A decisão surge como uma resposta imediata à soltura do grupo, que havia sido beneficiado por um habeas corpus concedido pelo ministro Messod Azulay Neto, do Superior Tribunal de Justiça (STJ), horas antes.
O “Contra-Ataque” da Polícia Federal
A PF não recuou após a decisão do STJ. Em um novo requerimento, a autoridade policial argumentou que medidas cautelares alternativas, como o uso de tornozeleira ou proibição de deixar o país, seriam “ineficazes” para deter a organização.

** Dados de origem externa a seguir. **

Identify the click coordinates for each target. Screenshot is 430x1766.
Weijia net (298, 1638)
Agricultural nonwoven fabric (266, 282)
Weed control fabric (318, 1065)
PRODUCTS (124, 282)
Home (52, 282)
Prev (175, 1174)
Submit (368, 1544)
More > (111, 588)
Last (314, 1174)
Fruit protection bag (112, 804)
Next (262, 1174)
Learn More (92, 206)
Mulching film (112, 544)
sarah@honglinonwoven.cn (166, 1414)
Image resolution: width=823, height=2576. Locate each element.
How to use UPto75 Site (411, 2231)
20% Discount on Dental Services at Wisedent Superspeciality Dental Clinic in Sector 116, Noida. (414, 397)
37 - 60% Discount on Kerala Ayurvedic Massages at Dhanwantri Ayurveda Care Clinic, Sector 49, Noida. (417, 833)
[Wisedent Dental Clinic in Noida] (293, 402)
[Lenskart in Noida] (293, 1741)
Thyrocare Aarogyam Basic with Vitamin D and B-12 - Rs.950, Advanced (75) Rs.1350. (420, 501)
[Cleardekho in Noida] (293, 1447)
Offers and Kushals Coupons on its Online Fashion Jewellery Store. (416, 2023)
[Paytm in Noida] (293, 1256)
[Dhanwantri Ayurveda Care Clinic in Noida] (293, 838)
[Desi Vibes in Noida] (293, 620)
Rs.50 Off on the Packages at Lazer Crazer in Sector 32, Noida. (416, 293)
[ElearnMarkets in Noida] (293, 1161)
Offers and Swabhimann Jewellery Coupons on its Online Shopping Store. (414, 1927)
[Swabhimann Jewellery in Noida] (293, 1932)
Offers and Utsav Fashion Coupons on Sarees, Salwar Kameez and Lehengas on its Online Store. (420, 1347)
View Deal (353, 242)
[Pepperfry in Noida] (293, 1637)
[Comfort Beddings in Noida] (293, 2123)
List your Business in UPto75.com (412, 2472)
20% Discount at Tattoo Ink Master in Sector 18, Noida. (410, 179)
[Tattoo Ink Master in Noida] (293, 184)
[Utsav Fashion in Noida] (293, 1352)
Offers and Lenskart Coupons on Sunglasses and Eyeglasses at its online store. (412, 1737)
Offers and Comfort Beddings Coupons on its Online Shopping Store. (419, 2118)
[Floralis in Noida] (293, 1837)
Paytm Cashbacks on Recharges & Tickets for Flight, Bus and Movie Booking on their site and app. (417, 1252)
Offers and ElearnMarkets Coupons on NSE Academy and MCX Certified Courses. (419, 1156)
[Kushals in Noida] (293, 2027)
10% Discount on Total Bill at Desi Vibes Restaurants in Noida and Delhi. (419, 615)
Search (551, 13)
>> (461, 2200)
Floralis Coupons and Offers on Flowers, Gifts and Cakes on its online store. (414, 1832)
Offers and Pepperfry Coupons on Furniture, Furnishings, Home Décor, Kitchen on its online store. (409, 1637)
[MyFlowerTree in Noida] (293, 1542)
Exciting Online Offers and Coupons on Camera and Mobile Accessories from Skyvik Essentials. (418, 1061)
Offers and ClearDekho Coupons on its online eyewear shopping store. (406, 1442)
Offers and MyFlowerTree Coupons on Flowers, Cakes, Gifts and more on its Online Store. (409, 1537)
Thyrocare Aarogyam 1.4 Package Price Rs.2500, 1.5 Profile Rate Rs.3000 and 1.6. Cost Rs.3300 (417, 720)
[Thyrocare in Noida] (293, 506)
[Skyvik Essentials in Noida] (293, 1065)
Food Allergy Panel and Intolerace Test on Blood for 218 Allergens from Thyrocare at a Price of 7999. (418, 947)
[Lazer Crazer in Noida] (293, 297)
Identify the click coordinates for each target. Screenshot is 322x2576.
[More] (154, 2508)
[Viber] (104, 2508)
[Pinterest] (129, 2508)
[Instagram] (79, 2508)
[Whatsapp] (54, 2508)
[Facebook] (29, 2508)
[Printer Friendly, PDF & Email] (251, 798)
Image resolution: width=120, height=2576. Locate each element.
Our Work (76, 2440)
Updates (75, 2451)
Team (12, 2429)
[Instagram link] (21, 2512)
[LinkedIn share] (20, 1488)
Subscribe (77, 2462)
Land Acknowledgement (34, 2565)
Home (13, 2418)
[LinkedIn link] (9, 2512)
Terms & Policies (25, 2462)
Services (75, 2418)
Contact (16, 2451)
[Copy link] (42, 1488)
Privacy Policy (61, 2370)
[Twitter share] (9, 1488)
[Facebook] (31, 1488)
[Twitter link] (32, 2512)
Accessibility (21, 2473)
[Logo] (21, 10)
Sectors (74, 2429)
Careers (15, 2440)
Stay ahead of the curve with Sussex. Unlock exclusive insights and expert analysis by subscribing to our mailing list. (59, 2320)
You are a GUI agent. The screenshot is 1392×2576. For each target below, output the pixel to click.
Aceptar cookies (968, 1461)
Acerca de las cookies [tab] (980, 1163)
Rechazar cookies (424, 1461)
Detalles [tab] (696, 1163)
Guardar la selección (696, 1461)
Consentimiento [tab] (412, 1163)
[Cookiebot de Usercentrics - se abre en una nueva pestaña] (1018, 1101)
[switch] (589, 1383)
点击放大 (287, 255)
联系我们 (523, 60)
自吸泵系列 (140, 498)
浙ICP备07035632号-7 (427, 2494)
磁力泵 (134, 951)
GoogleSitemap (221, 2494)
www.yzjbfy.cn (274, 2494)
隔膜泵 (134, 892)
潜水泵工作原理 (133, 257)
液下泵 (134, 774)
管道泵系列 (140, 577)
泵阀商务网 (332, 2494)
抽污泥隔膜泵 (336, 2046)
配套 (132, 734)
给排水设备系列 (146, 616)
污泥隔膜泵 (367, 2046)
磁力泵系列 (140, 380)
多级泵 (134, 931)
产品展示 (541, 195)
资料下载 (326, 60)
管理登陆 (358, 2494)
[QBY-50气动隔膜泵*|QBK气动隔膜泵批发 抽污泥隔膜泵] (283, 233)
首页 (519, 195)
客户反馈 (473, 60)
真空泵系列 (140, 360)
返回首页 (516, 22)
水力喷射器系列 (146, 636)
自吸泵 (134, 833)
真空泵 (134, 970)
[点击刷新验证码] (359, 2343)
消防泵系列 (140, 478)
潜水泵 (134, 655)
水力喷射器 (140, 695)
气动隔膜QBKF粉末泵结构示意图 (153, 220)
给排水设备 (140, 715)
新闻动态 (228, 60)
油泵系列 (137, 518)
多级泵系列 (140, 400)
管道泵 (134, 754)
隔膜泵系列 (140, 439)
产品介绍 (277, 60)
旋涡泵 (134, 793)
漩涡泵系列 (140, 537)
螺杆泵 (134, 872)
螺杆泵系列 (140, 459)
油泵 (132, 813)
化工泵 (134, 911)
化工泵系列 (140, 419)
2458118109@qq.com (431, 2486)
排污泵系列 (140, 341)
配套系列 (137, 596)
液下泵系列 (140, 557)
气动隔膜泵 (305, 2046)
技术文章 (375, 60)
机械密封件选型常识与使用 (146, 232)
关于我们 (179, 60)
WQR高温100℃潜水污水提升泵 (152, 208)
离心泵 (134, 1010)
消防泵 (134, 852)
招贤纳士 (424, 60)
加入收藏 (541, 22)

Segundo os investigadores, a liberdade dos suspeitos representa uma ameaça direta à ordem pública e à integridade das provas de um esquema que movimentou impressionantes R$ 260 bilhões. A acusação aponta para uma sofisticada rede de:
Lavagem de dinheiro do tráfico internacional;
Exploração de jogos de azar e bets ilegais;
Rifas digitais maquiadas para mascarar lucros do crime organizado.
Entenda o Conflito Jurídico
A polêmica começou com o prazo das prisões. Inicialmente, a PF pediu 5 dias de prisão temporária, mas o juiz de primeira instância estendeu o prazo para 30 dias. A defesa de MC Ryan alegou desproporcionalidade, e o STJ concordou, revogando a detenção.
Agora, com o novo pedido de prisão preventiva (que não tem prazo fixo para terminar), a Justiça Federal sinaliza que o rigor será mantido devido à gravidade das cifras envolvidas.
O Que Dizem os Envolvidos?
As defesas reagiram com indignação à nova ordem de prisão:
MC Ryan SP: O advogado Felipe Cassimiro questionou o timing da PF, classificando o pedido como “extemporâneo”. “Se os requisitos da preventiva estivessem presentes desde antes, por que não foram requeridos no momento oportuno?”, declarou em suas redes sociais.
Raphael Sousa (Choquei): O advogado Pedro Paulo de Medeiros afirmou que recorrerá às instâncias superiores (TRF-3, STJ e STF). A defesa alega “ausência de fundamentação individualizada”, argumentando que o juiz sequer mencionou elementos concretos que liguem Raphael diretamente aos crimes citados na nova decisão.